To realize that potential, let's remove barriers to our vast domestic resources and strengthen our supply through key energy infrastructure projects, like the Keystone XL pipeline.
At the same time, we must modernize our overall infrastructure system and knock down roadblocks to $250 billion in private capital.
Congressional passage of a multiyear highway bill — after years of short-term extensions — has finally given states, communities and private partners some certainty to begin launching projects. Now the hard work of rebuilding must begin.
America should expand global commerce through trade, investment and tourism. Ninety-five percent of the world's customers live outside the United States. We'll lose access to lucrative global markets — and sales and jobs — without a bold, forward-looking trade agenda.
To create jobs and keep America's economy humming, it is imperative that we advance our competitive edge.
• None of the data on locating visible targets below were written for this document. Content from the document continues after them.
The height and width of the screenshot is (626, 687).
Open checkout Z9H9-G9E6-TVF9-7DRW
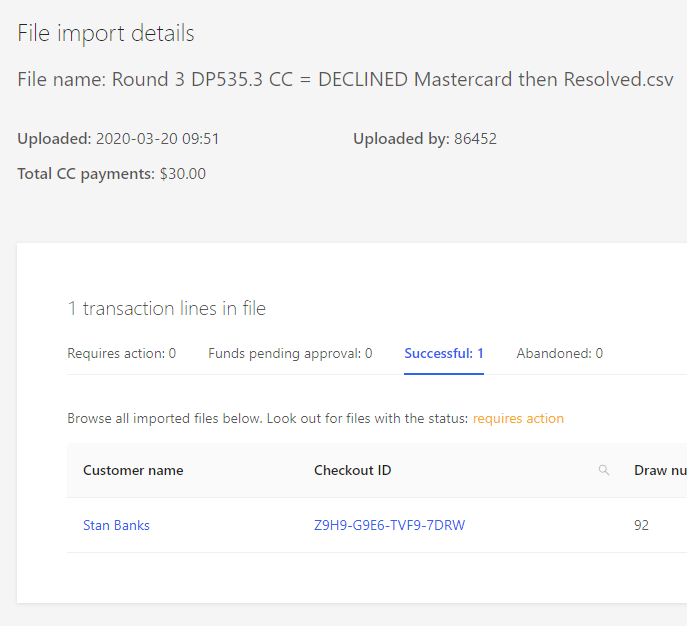coord(389,525)
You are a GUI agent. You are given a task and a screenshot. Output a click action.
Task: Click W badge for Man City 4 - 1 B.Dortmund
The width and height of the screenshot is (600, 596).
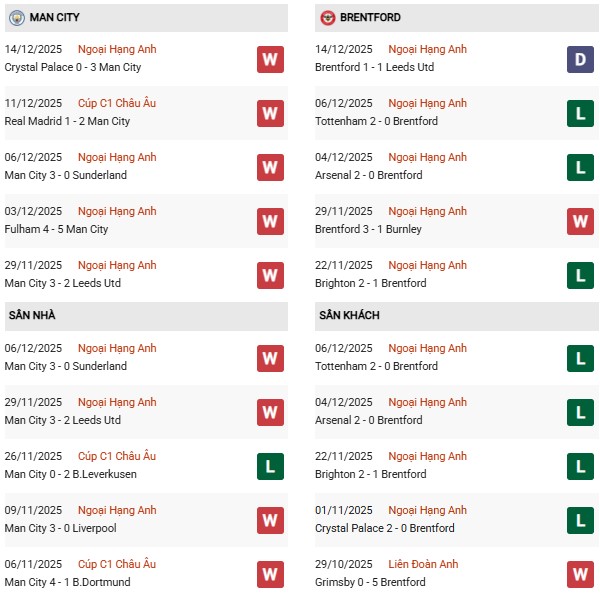[270, 574]
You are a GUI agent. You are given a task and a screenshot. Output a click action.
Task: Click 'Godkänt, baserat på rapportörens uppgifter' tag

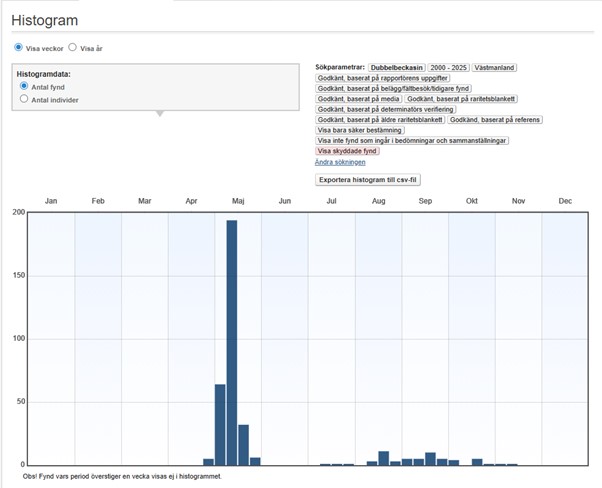[x=383, y=78]
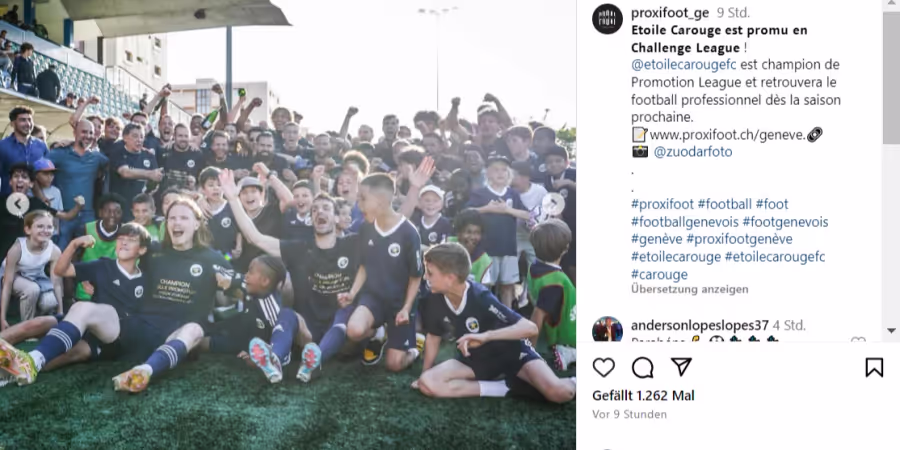900x450 pixels.
Task: Like andersonlopeslopes37's comment
Action: [858, 340]
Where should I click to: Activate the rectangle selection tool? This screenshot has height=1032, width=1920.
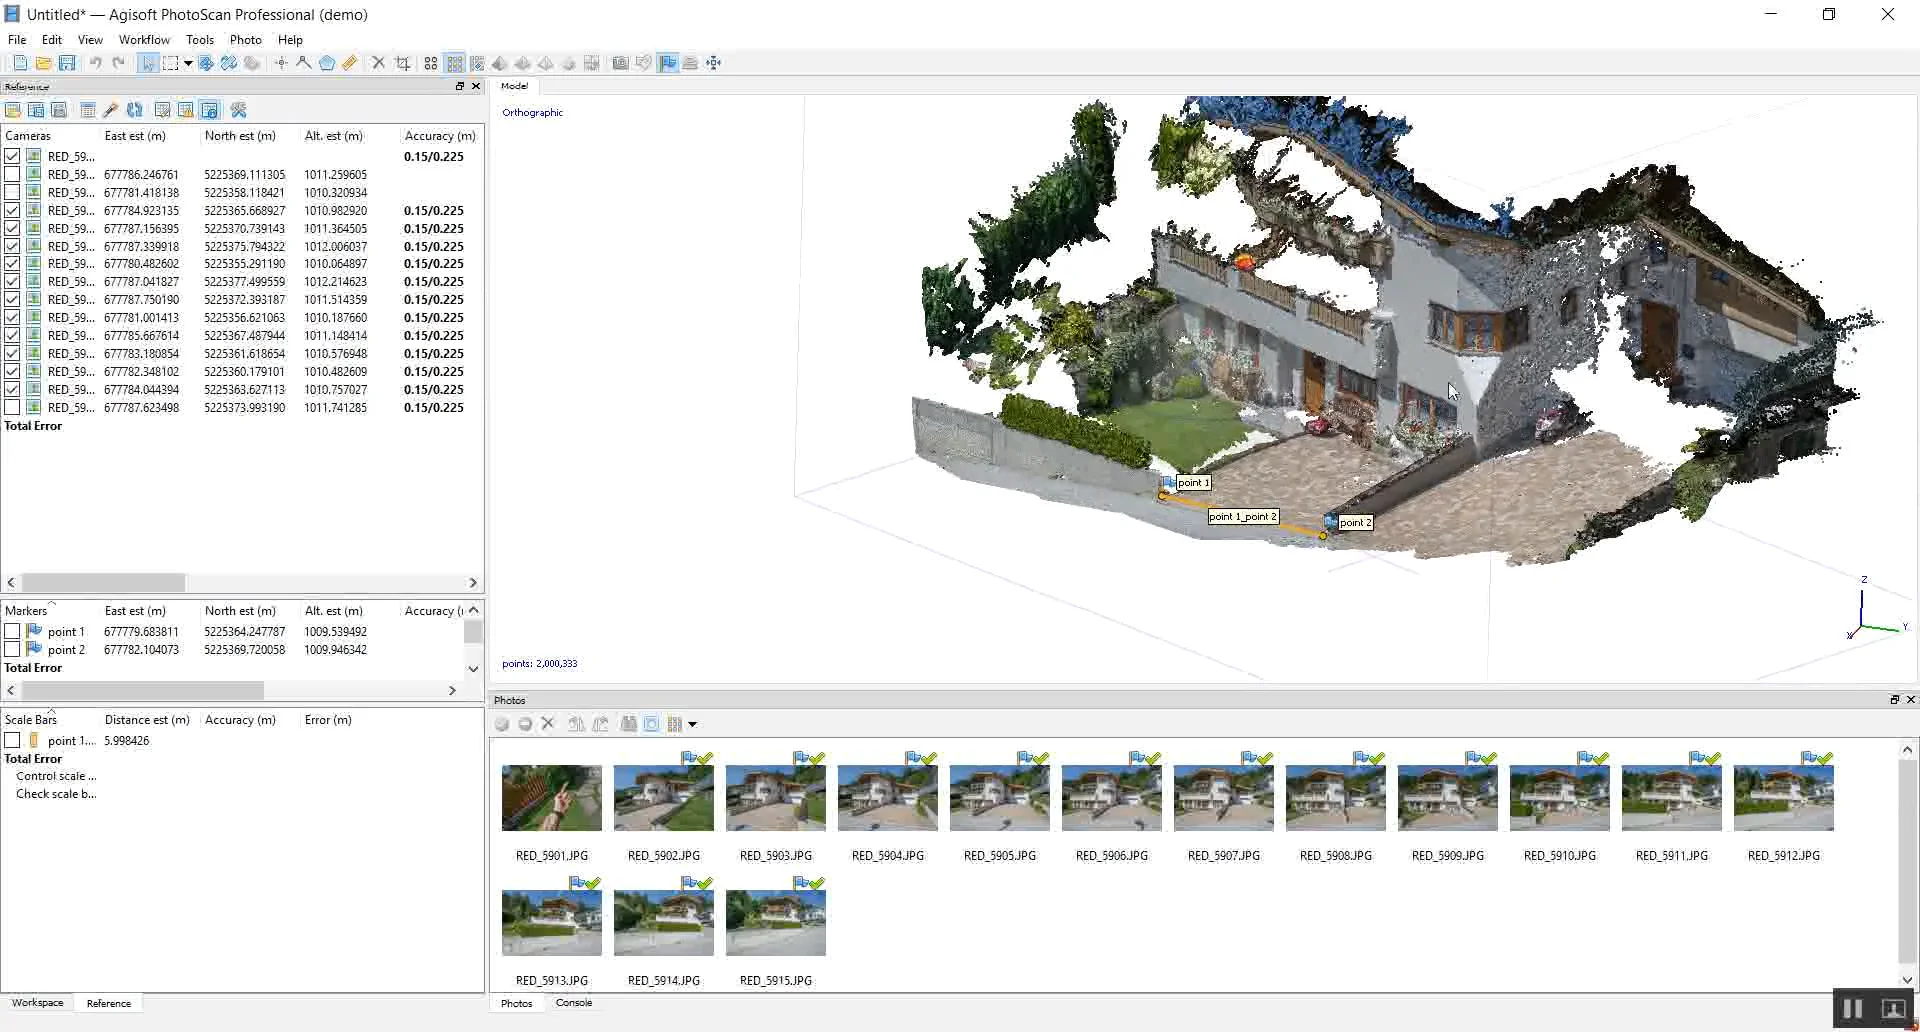coord(170,63)
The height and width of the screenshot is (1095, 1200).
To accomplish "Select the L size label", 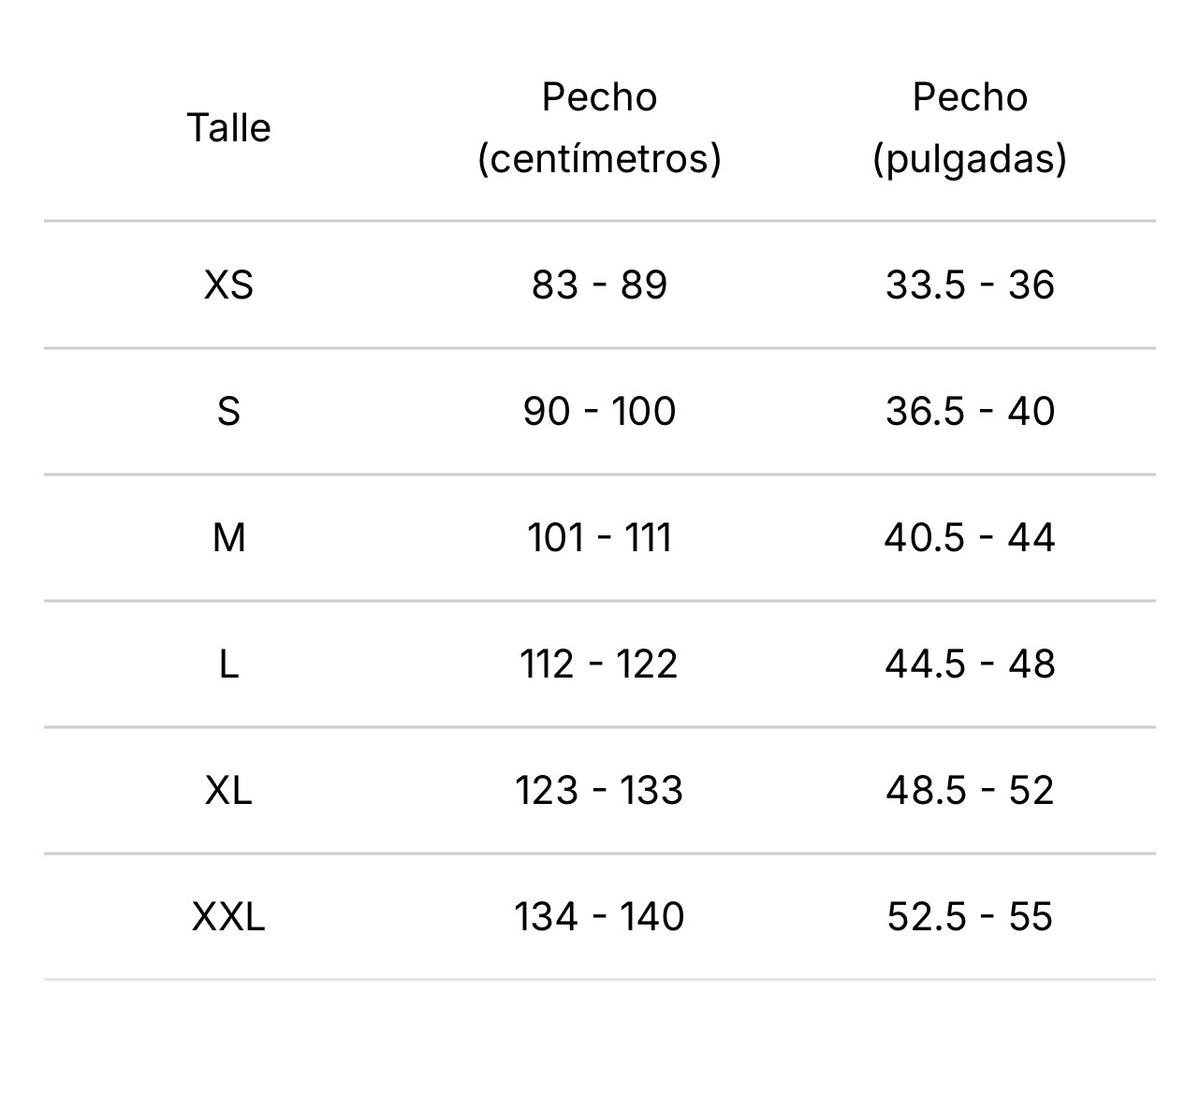I will (x=229, y=664).
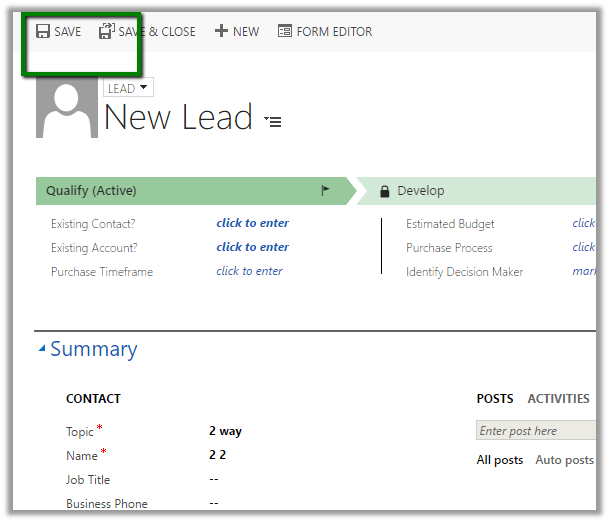Click to enter Existing Contact value
The width and height of the screenshot is (609, 522).
tap(252, 223)
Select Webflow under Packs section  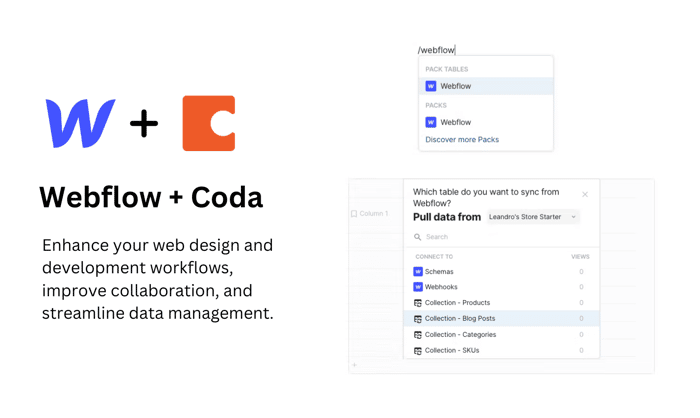pos(486,122)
We can't allow our ideas, innovations and jobs to be stolen by foreign rogue websites. Nor can we allow our workforce to fall behind. A competitive workforce requires major improvements to our public K-12 education system and high-skilled visa reform.
If businesses are to thrive and hire, we've got to modernize a regulatory system that is currently suffocating business expansion and stifling job creation. Likewise, we've got to rid our legal system of lawsuit abuse that undermines job creation. Finally, our antiquated tax code must be reformed to lower rates for individuals and corporations while broadening the overall tax base.
Congress should act on all these meaningful reforms to give our economy the boost it needs. But in the short term, lawmakers' most urgent task is to prevent us from going over the fiscal cliff.
If Congress allows the tax provisions of 2001 and 2003 to expire and the blunt cuts of sequestration to take effect, things could get a lot worse. The nonpartisan Congressional Budget Office recently echoed the warnings of leading economists that a new American recession could be imminent.
Americans deserve a stronger economy, and free enterprise can deliver it if Congress and the president act to prevent the immediate crisis and begin the work of securing our future.
R. Bruce Josten is executive vice president for government affairs at the U.S. Chamber of Commerce.